MEMBANDINGKAN DUA PUISI KARYA GOENAWAN MOEHAMMAD ( PADA SEBUAH PANTAI: INTERLUDE) DAN PUISI RAKYAT KARYA (HARTOJO ANDANGDJAJA)

Non Fiksi, Opini

gfgfh

Dalam dua puisi ini ada beberapa perbedaan yakni tentang tema dari kedua puisi, dimana puisi pertama; pada sebuah pantai: interlude adalah puisi yang bertemakan tentang perenungan seseorang akan waktu dan kehidupan yang memiliki batasan-batasan dan di puisi kedua bertemakan tentang keberagaman keadaan suatu rakyat di Indonesia.
Dari segi tipografi penulisan pada puisi pertama memiliki tipografi maju dan mundur dengan beberapa enjambemen. seperti bait puisi pertama pada sebuah pantai; interlude:
semua ini hanya terjadi dalam sebuah sajak yang sentimental. yakni ketika pasang berakhir, dan aku menggerutu, ‘masih tersisa harum lehermu’, dan kau tak menyahutku.

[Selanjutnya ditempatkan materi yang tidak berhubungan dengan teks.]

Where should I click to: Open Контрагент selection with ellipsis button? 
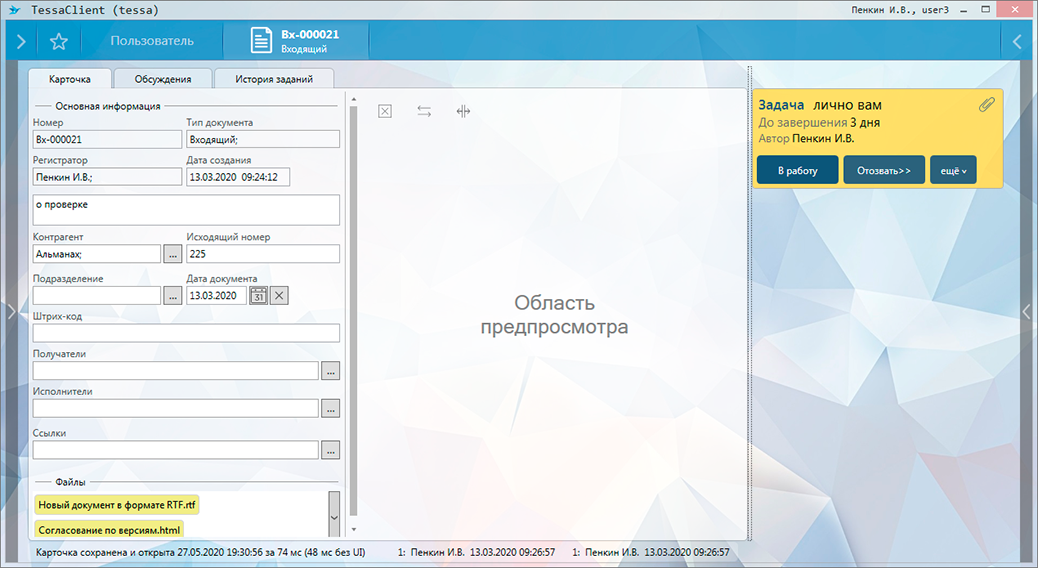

dan hal ini juga dijumpai pada beberapa bait berikutnya:
di mana perasaan memiliki artinya sendiri,
di mana pengantara bekas dalam hati dan kalimat-
kalimat bisa berlarat-larat ( setelah semacam
affair singkat), dan kita menelan ludah sembari
berkata: “wah apa daya”.
Hal ini membuat tempo dalam membaca membutuhkan olah nafas yang maksimal karna seolah-olah ada perasaan yang teraduk-aduk ketika membaca puisi yang pertama.sedangkan puisi kedua: Rakyat karyat Hartojo Andangdjaja, secant ra tipografi normal atau biasanya, beberapa larik yang tergabung menjadi satu bait dan tanpa enjambemen. ketika membaca puisi kedua terasa mengalir lancar seperti puisi kebanyakan.

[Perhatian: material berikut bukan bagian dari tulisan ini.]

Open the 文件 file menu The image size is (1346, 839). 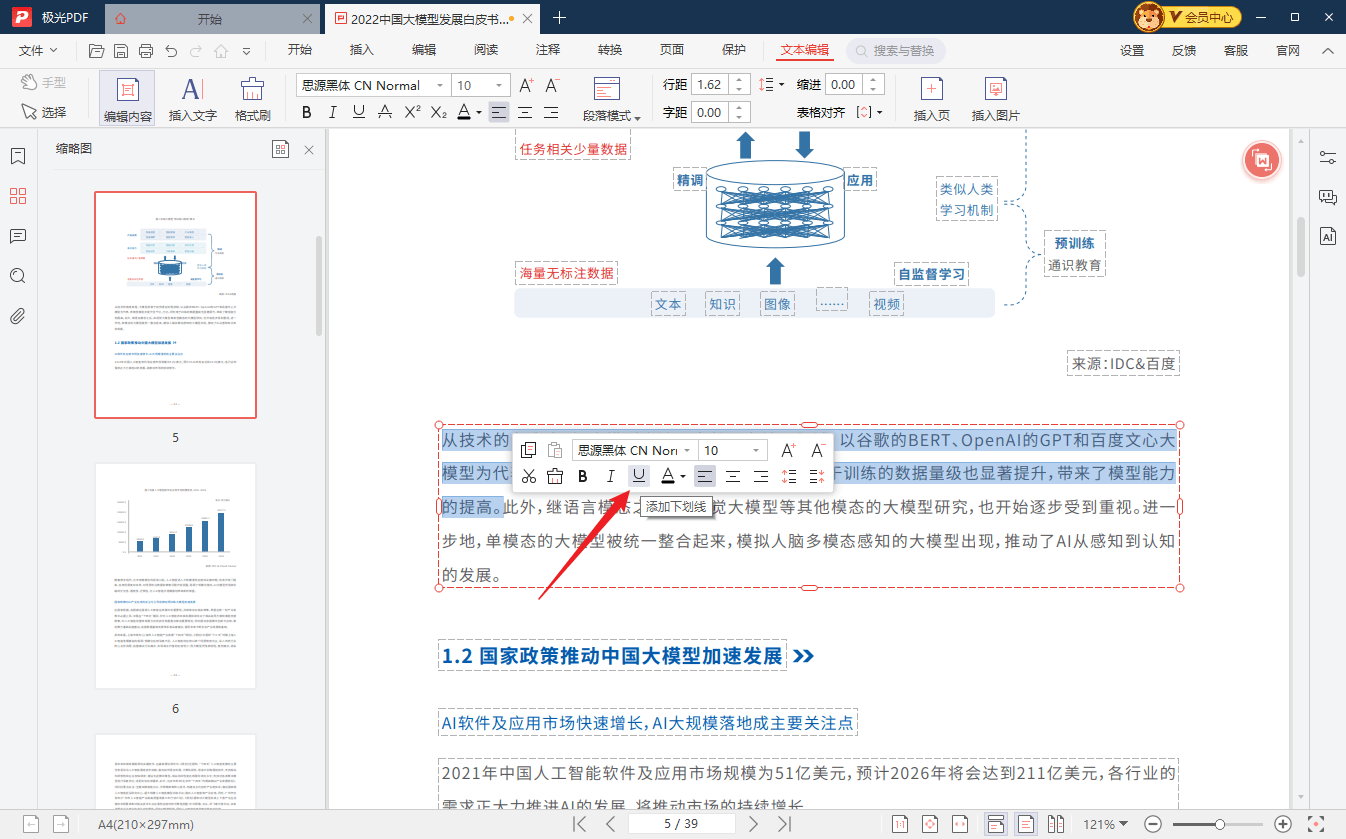(38, 50)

Dari sisi pilihan kata, puisi pertama dipenuhi dengan kata-kata konotatif maupun denotatif seperti dalam larik: yakni ketika pasang berakhir, dan aku menggerutu, ‘masih tersisa harum lehermu’, dan kau tak menyahutku. akan tempak seperti puisi percintaan tentang seseorang yang merindukan seseorang perempuan, namun ternyata memiliki makna yang lain yakni: ketika air telah surut maka akan bisa terlihat secara jelas perbedaan antara garis pantai dan laut yang surut. dan kebiasaan dari perempuan yang memakai parfum/minyak wangi yang khas dan biasanya disemprotkan dibelakang leher akan membuat suatu penanda tersendiri bagi seorang lelaki yang mungkin akan sukar ditemukan dan dilupakan pada wanita yang lain, karena tiap wanita biasanya memiliki minyak wangi/ parfum masing-masing.
dan pada puisi kedua menggunakan majas personifikasi seperti dalam larik:
rakyat ialah kita
jutaan tangan yang mengayun dalam kerja
di bumi di tanah tercinta
jutaan tangan mengayun bersama
membuka hutan ilalang jada lading-ladang berbunga
mengepulkan asap dari cerobong –cerobong di kota
……
dengan menyatakan seolah-olah tangan yang hidup, padahal maksudnya adalah banyak manusia yang memiliki beragam profesi seperti petani, nelayan maupun buruh dll yang menggerakkan roda perekonomian bangsa.